Selected excerpt
************
Subject: TRANSCRIPT OF "INSIDE EDITION" 7/23/97 From: jigsaw6452@aol.com (Jigsaw6452)

Date: 24 Jul 1997 05:55:30 GMT

Descriptions of video portions are in [brackets]. VOICEOVER refers to Matt Meagher.

*********COPYRIGHT 1997 BY "INSIDE EDITION"--ALL RIGHTS RESERVED*******

DEBORAH NORVILLE [photo of Lisa in backdrop]: Hi, everybody. Welcome to "Inside Edition", I'm Deborah Norville. There is some bizarre new information in the case of a 36-year-old woman who died while in the care of the Church of Scientology. The dead woman's family says this proves that she was being held against her will, while Scientologists say it shows just the opposite. Our Matt Meagher has the followup investigation:

[videotape of Lisa out dancing; photo of Fort Harrison Hotel; photo of Lisa; medical examiner's report; autopsy photos of Lisa, arms covered with cockroach bites]

MATT MEAGHER--VOICEOVER: In November of 1995, a perfectly healthy Lisa McPherson was taken by members of the Church of Scientology to their spiritual headquarters in Clearwater, FL. They say she was having a psychotic episode and needed rest to come out of it; 17 days later, she was dead. Cause of death: A blood clot due to bed rest and severe dehydration. It is estimated she had lost more than 45 lb. Her body was covered with bruises and insect bites. She had been kept in a room with a security guard at the door 24 hours a day, and she had somebody inside the room with her the entire time.
************
Data segment
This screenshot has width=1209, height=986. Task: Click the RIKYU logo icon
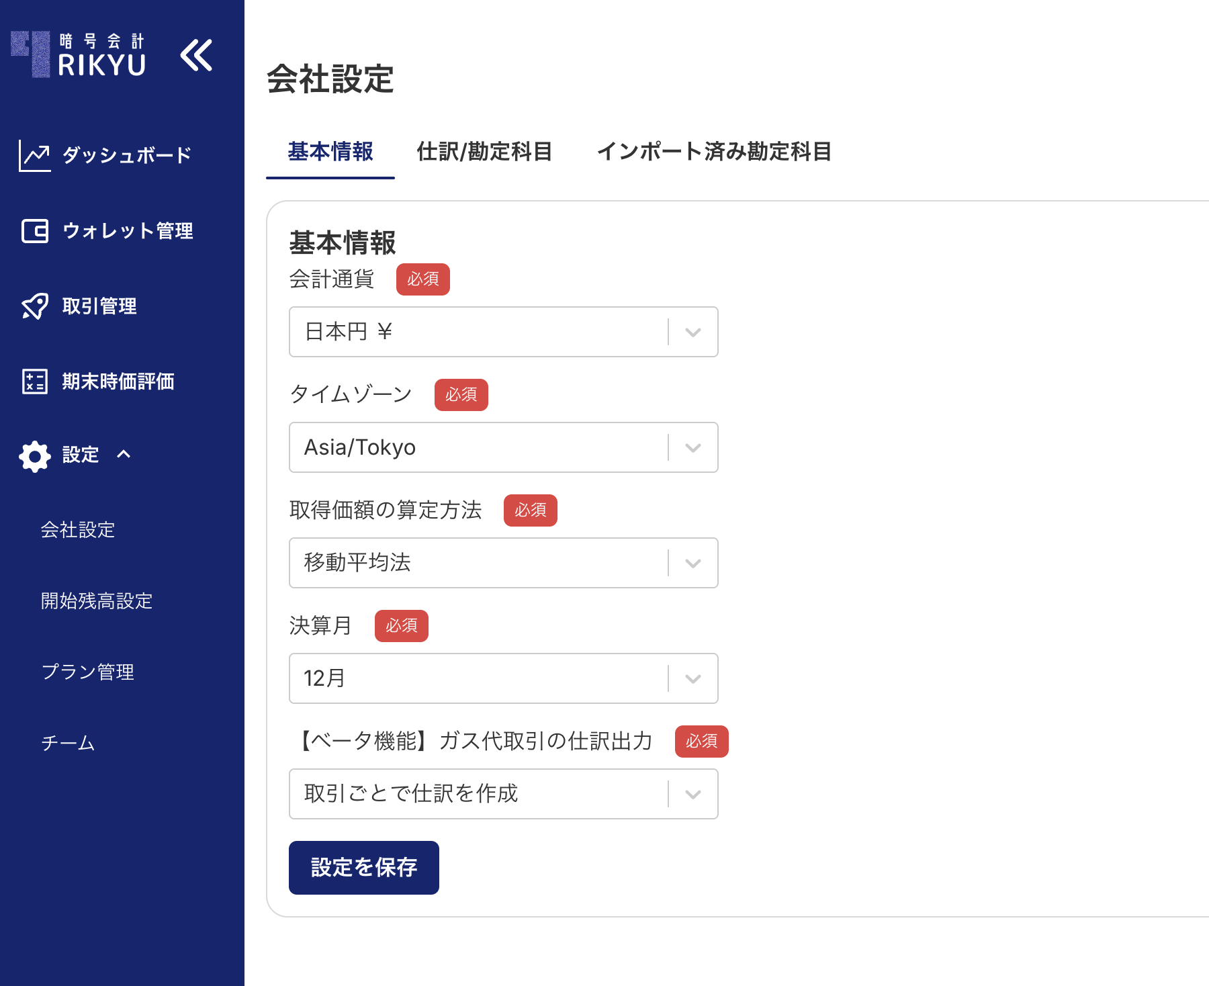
************
Problem description
Reproduce the Inside Edition transcript from the words "MATT MEAGHER--VOICEOVER: In" through the words "the entire time.".

Written answer
MATT MEAGHER--VOICEOVER: In November of 1995, a perfectly healthy Lisa McPherson was taken by members of the Church of Scientology to their spiritual headquarters in Clearwater, FL. They say she was having a psychotic episode and needed rest to come out of it; 17 days later, she was dead. Cause of death: A blood clot due to bed rest and severe dehydration. It is estimated she had lost more than 45 lb. Her body was covered with bruises and insect bites. She had been kept in a room with a security guard at the door 24 hours a day, and she had somebody inside the room with her the entire time.